(Records supplied begins)

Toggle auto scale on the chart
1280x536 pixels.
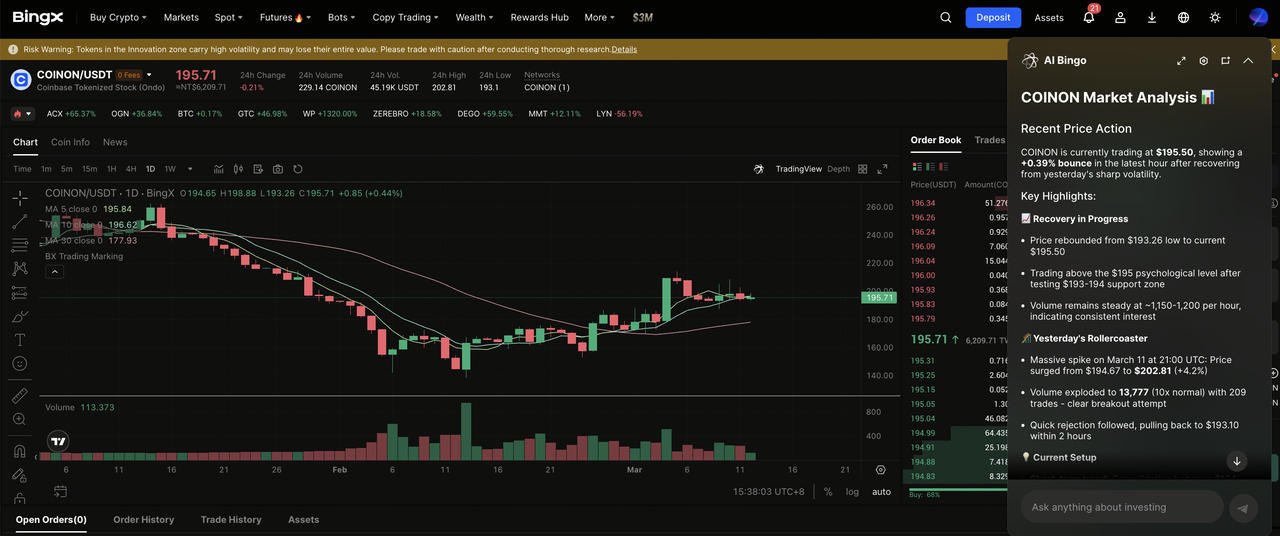point(881,492)
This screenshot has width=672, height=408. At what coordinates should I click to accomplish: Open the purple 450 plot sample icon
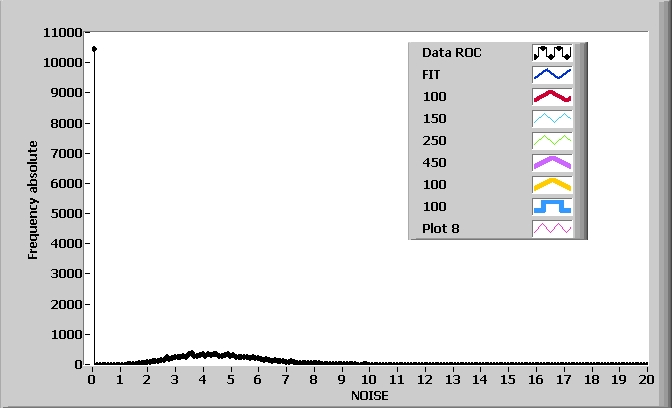(551, 162)
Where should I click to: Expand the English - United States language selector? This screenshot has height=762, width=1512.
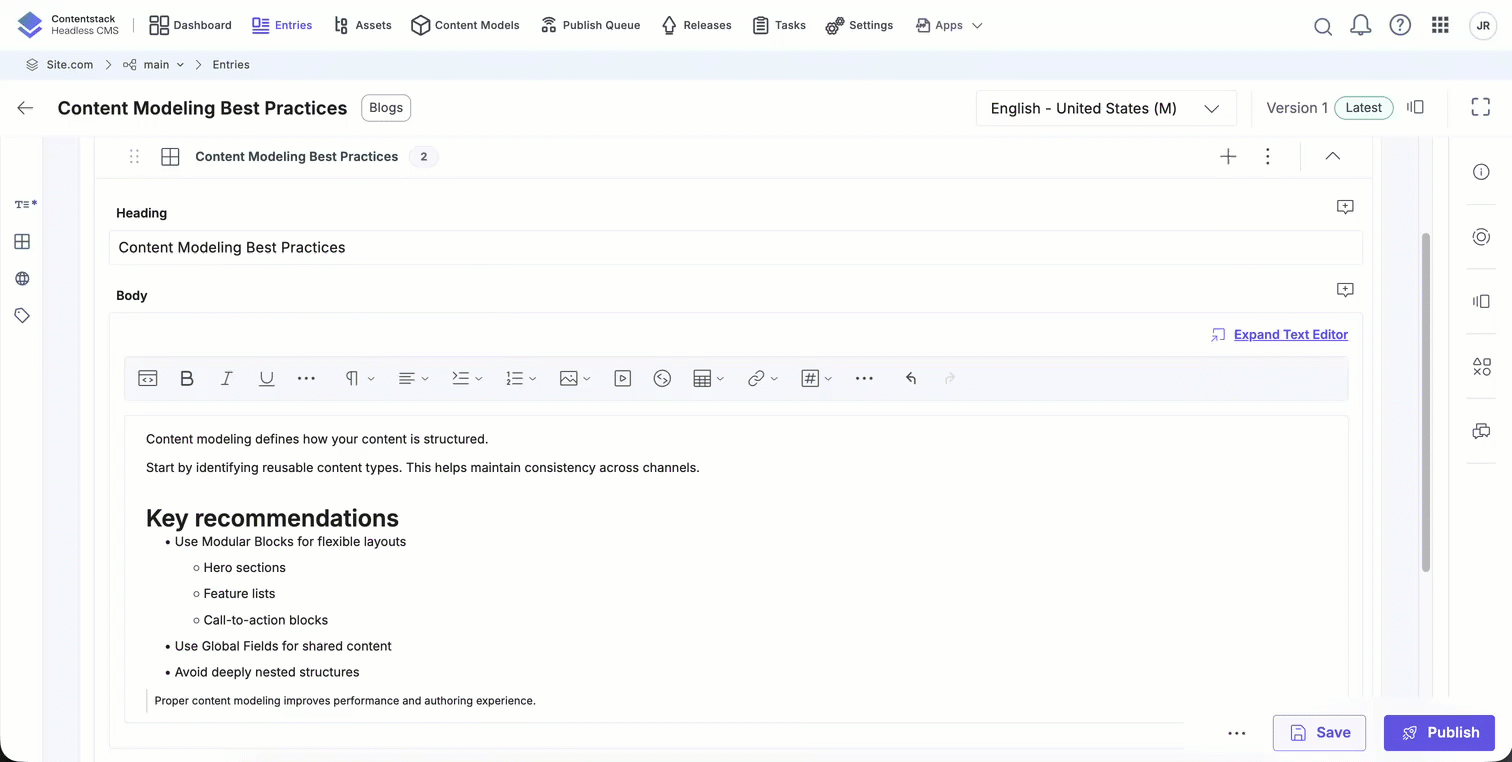(1106, 108)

(Records supplied ends)

What you should do. Images stay out; the entries above are to be printed exactly.

Result for this exercise.
Toggle auto scale on the chart
1280x536 pixels.
point(881,492)
This screenshot has width=672, height=408. At what coordinates should I click to accomplish: Open the purple 450 plot sample icon
(551, 162)
Where should I click to: Expand the English - United States language selector? This screenshot has height=762, width=1512.
(1106, 108)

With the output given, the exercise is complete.